Laut Anklage war Beran A. (21) spätestens am 21. Juli 2024 fest entschlossen, im Namen der Terror-Miliz "Islamischer Staat" (IS) am 9. August 2024 ein Attentat im voll besetzten Happel-Stadion zu verüben. Er wurde dank einer Warnung aus dem Ausland zwei Tage vor dem Termin von der Direktion Staatsschutz und Nachrichtendienst (DSN) festgenommen.

"Ich muss den Jihad machen"

"Ich hab' gewusst, dass ich etwas machen muss. Sonst bin ich im Höllenfeuer", sagte der 21-Jährige am späten Nachmittag, als er zu seinen Anschlagsplänen in der Bundeshauptstadt befragt wurde. Er habe gewusst, "ich muss den Jihad machen, aber ich hatte Angst zu sterben", gab Beran A. zu Protokoll. Hinsichtlich eines Anschlagsziels habe er "viele Ideen gehabt", sei dann aber auf das Taylor Swift-Konzert gekommen. Was die Tatmittel betrifft, habe er zunächst die Vorstellung gehabt, "die Waffen zu benutzen, die der Wien-Attentäter benutzt hat".

Dann besorgte er sich jedoch eine Bombenbau-Anleitung. Der Versuch, eine Bombe herzustellen, sei ihm aber nicht gelungen.

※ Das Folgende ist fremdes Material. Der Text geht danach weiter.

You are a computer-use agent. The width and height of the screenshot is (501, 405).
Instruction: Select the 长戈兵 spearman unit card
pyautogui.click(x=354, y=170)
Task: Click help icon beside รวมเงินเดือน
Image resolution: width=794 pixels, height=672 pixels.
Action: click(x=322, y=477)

Er sei dann "auf Messer" gekommen, "weil ich wusste, dass das mit den Bomben nicht funktionieren wird". Zur Wahl der Waffen kommunizierte Beran A. mit mehreren einschlägigen Chat-Gruppen und auch mit einem ranghohen IS-Mitglied, der zuständig für Märtyrer-Operationen war: "Ich habe Bestärkung gesucht. Es hat mir gefallen, Aufmerksamkeit zu bekommen."

Mitangeklagt ist mit dem optisch fast noch jugendlich wirkenden Arda K. (21) ein zweiter mutmaßlicher IS-Terrorist. Der Staatsanwalt will beweisen, dass die beiden mit dem in Saudi-Arabien inhaftierten Hasan E. eine hochgefährliche IS-Terror-Zelle gebildet und bereits Ende 2023 die Ausführung von drei zeitgleichen Anschlägen im Namen des IS geplant hatten. Das streiten Beran A. und Arda K. ab. Es habe kein gemeinsames, koordiniertes Vorgehen gegeben. Arda K. gab aber zu, nach Istanbul gereist zu sein, um dort im März 2024 einen Anschlag zu begehen, die entsprechenden Pläne aber nicht umgesetzt zu haben.

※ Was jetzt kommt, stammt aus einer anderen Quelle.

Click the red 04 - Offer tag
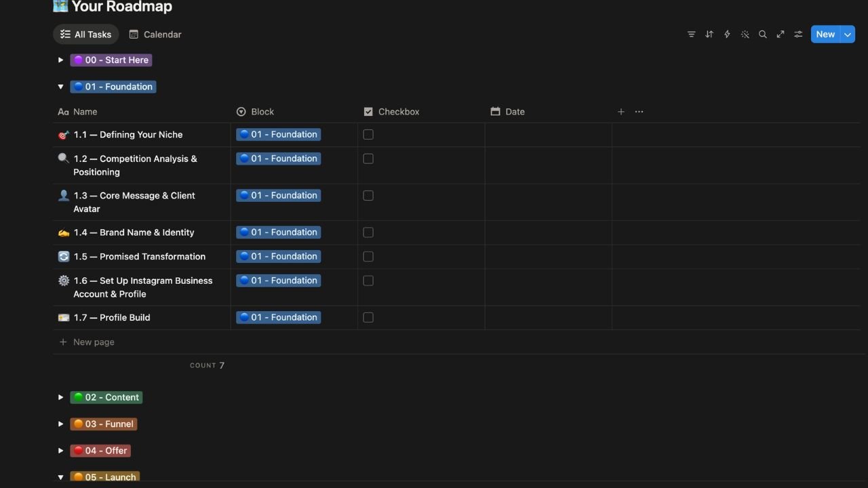Screen dimensions: 868x488 pyautogui.click(x=100, y=451)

Mehrere Anschlagspläne inkriminiert

Laut Anklage sah ihr gemeinsamer Tatplan vor, am 11. März 2024 getrennt voneinander in Mekka, Istanbul und Dubai zeitgleich Polizisten oder Sicherheitsleute zu töten. Während Beran A. und Arda K. jeweils unverrichteter Dinge aus Dubai bzw. Istanbul zurückkehrten, stach Hasan E. vor der Al-Haram-Moschee in Mekka - am "heiligsten Ort des Islam", wie der Staatsanwalt betonte - einem Sicherheitsbeamten ein Messer in den Hals. Ehe er überwältigt werden konnte, verletzte er vier weitere Personen.

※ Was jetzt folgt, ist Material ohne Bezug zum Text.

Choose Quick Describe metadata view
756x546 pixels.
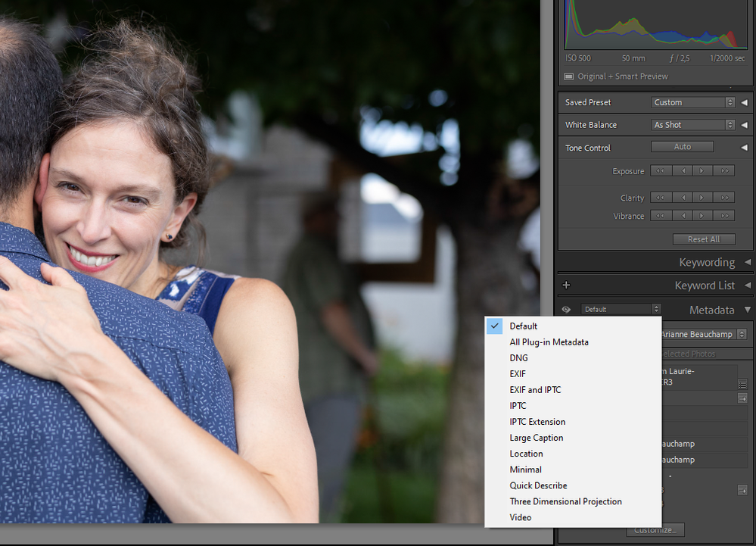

Der 21-Jährige wartet seither in einem Gefängnis in Saudi-Arabien auf den Ausgang seines von den saudischen Behörden geführten Strafverfahrens. "Die österreichische Botschaft in Riyadh steht seit Bekanntwerden der Verhaftung mit ihm in Kontakt und leistet konsularische Unterstützung im Rahmen von Haftbesuchen", hieß es am Dienstag in einem Statement des Außenministeriums zu Hasan E. Demnach gibt es auch laufenden Austausch mit der Familie des 21-Jährigen sowie mit den saudischen Behörden. "Der Betroffene hat einen Pflichtverteidiger. Das Strafverfahren läuft noch, die Botschaft bemüht sich um regelmäßige Prozessbeobachtung. Es ist weiterhin nicht bekannt, welches Strafmaß von der Anklage gefordert wird", teilte das Außenministerium auf APA-Anfrage mit und hielt fest, dass aus Datenschutzgründen grundsätzlich keine weiteren Details kommuniziert würden.

In Wiener Neustadt wird den beiden Angeklagten vorgeworfen, Hasan E. in seiner Tat bestärkt zu haben, etwa in stundenlangen Telefonaten in den Tagen vor dem Anschlag. Beran A. habe nach seiner Rückkehr nach Österreich mehrmals gegoogelt, etwa "mekka attack" oder "istanbul-bomb", obwohl es in Saudi-Arabien keine Berichterstattung über den Vorfall gegeben habe, erläuterte der Staatsanwalt in seinem Eröffnungsvortrag. Das belege "eindeutiges Täterwissen", war er überzeugt. Auch der Zweitangeklagte habe sich der Beitragstäterschaft zum Anschlag in Mekka schuldig gemacht. Als nach dem mutmaßlich vereitelten Anschlag auf das Swift-Konzert in medialen Berichten von einem dritten Mann neben Beran A. und Hasan E. die Rede war, sei Arda K. sofort klar gewesen: "Ich bin Mr. X", zitierte der Staatsanwalt aus dessen Einvernahme.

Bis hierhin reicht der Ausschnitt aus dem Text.